**Aufgabe:** Ändern Sie in allen Zeilen vom Anfang bis einschließlich der Zeile mit "The height and width of the screenshot is (481, 720)." den Ausdruck "Views counter" in "Likes counter". Geben Sie nur diese Zeilen wieder, sonst unverändert.

————

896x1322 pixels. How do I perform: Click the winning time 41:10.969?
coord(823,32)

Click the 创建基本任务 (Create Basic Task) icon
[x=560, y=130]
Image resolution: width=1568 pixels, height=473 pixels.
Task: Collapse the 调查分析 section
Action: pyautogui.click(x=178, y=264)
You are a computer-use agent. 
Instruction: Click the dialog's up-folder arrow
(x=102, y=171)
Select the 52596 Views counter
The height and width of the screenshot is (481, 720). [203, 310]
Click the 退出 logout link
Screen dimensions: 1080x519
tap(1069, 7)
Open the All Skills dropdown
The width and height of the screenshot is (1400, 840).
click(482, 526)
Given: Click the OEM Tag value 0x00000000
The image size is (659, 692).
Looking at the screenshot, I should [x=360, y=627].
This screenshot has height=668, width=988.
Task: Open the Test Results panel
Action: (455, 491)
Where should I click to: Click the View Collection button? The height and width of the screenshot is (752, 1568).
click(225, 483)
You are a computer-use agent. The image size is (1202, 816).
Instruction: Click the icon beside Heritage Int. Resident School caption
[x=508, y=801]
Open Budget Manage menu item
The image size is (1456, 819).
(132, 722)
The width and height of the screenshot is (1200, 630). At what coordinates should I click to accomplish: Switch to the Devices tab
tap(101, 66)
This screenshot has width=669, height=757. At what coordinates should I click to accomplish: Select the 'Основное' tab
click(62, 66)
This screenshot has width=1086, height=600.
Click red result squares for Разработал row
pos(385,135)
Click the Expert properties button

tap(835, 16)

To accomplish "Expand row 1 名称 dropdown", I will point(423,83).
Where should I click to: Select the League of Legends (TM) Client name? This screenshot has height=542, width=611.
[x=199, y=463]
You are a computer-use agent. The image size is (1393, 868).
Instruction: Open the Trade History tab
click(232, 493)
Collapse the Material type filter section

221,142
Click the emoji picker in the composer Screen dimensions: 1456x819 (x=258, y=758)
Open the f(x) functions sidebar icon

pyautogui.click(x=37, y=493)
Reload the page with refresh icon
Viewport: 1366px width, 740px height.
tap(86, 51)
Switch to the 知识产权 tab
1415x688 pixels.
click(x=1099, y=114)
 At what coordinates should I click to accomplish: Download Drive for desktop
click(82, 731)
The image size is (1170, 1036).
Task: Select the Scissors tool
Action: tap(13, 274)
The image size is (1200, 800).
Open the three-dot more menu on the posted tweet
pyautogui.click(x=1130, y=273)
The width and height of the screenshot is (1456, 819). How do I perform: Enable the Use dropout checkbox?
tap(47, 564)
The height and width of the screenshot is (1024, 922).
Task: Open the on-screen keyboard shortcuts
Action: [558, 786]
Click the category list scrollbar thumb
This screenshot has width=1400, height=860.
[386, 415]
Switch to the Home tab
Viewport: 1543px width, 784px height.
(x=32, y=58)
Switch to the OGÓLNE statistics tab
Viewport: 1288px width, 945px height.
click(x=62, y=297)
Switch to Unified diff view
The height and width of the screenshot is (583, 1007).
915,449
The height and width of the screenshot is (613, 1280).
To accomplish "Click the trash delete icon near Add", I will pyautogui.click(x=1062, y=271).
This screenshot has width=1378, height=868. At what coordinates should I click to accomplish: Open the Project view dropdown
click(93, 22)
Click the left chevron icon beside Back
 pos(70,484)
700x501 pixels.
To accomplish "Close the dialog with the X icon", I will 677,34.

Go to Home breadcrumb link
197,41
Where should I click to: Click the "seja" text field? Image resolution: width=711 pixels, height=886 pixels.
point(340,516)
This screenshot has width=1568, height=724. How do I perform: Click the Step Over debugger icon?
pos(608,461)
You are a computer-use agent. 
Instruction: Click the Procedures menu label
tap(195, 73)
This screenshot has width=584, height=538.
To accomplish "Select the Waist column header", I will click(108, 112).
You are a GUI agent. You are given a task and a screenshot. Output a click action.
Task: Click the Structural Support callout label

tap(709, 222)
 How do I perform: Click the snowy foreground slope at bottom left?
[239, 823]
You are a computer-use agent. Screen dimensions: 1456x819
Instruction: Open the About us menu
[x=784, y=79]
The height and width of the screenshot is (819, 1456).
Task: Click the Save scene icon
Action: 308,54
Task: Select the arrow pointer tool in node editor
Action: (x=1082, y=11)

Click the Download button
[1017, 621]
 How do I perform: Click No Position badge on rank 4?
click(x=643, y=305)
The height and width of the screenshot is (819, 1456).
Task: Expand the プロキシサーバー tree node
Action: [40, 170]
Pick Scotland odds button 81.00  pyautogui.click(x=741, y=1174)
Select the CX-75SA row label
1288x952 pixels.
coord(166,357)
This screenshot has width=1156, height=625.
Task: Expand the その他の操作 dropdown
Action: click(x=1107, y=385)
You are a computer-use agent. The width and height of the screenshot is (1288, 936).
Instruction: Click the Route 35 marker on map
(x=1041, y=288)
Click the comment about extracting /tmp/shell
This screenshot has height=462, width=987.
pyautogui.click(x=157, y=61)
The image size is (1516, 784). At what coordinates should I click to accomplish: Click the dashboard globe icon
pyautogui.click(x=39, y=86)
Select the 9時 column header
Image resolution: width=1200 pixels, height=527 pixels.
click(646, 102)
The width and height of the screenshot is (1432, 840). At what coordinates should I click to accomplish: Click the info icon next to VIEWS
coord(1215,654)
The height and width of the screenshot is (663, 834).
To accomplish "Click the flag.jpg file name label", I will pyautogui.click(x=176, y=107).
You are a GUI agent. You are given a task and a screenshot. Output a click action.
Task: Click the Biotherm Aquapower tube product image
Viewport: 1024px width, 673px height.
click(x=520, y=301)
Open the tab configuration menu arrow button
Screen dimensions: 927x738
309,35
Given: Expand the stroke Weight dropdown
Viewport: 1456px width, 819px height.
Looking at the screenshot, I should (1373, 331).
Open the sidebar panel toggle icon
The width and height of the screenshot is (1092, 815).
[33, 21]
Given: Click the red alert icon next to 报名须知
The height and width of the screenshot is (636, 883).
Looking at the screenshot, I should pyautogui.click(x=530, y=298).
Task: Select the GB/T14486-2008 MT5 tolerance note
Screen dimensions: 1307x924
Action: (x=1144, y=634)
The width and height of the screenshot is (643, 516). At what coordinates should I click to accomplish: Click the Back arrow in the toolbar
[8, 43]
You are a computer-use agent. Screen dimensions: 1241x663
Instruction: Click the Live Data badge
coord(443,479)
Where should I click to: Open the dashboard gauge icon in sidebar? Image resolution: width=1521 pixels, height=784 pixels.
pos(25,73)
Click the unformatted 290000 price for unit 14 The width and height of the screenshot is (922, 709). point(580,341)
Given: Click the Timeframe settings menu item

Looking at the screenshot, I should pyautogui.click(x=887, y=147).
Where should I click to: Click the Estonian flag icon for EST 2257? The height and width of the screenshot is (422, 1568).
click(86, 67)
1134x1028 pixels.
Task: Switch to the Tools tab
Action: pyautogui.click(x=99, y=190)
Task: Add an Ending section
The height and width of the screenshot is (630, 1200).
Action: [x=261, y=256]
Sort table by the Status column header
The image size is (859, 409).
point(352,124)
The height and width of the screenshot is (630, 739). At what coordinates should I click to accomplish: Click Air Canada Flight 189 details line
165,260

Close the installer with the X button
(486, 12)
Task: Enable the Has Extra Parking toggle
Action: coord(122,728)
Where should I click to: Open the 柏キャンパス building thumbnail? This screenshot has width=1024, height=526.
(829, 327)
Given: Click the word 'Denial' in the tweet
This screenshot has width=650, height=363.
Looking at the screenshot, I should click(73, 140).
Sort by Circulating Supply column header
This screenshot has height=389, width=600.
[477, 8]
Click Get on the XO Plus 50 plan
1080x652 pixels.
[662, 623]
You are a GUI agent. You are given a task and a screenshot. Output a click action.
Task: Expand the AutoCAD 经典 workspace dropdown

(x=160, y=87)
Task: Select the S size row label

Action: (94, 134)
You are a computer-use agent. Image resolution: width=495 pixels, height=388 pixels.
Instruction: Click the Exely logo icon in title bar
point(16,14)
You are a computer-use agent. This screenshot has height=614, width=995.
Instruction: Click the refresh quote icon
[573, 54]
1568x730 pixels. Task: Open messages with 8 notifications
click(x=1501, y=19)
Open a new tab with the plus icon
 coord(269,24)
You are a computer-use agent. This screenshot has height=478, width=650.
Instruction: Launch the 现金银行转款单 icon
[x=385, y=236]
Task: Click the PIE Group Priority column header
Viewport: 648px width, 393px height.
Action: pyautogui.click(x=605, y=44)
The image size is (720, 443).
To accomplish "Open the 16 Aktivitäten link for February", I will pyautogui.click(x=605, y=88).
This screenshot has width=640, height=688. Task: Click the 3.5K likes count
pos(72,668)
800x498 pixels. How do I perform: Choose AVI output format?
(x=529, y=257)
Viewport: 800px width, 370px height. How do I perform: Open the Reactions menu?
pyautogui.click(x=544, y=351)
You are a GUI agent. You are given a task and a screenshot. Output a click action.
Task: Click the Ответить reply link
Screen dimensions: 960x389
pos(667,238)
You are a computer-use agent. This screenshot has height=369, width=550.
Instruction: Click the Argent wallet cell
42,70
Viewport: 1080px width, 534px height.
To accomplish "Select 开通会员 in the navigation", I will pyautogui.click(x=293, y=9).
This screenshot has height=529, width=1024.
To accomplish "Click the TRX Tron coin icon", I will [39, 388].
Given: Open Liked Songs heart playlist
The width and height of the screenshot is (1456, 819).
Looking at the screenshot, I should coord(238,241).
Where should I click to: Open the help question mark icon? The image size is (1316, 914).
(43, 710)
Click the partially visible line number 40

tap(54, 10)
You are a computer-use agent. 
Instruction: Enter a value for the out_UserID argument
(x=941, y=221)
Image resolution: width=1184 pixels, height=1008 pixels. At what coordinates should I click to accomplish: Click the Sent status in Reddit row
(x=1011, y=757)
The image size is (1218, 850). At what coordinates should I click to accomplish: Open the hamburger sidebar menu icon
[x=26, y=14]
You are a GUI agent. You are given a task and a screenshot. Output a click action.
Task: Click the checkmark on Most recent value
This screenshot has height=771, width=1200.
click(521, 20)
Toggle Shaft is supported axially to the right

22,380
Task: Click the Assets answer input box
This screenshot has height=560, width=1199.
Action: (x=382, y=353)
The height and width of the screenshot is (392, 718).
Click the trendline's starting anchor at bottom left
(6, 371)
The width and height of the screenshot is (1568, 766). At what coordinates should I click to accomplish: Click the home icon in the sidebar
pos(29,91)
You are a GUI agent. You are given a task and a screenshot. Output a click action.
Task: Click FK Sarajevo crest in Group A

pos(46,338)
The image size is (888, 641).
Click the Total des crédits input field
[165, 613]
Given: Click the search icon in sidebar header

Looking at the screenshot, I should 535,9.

————

**Ergebnis der Übung:**
896x1322 pixels. How do I perform: Click the winning time 41:10.969?
coord(823,32)

Click the 创建基本任务 (Create Basic Task) icon
[x=560, y=130]
Image resolution: width=1568 pixels, height=473 pixels.
Task: Collapse the 调查分析 section
Action: pyautogui.click(x=178, y=264)
You are a computer-use agent. 
Instruction: Click the dialog's up-folder arrow
(x=102, y=171)
Select the 52596 Likes counter
The height and width of the screenshot is (481, 720). [203, 310]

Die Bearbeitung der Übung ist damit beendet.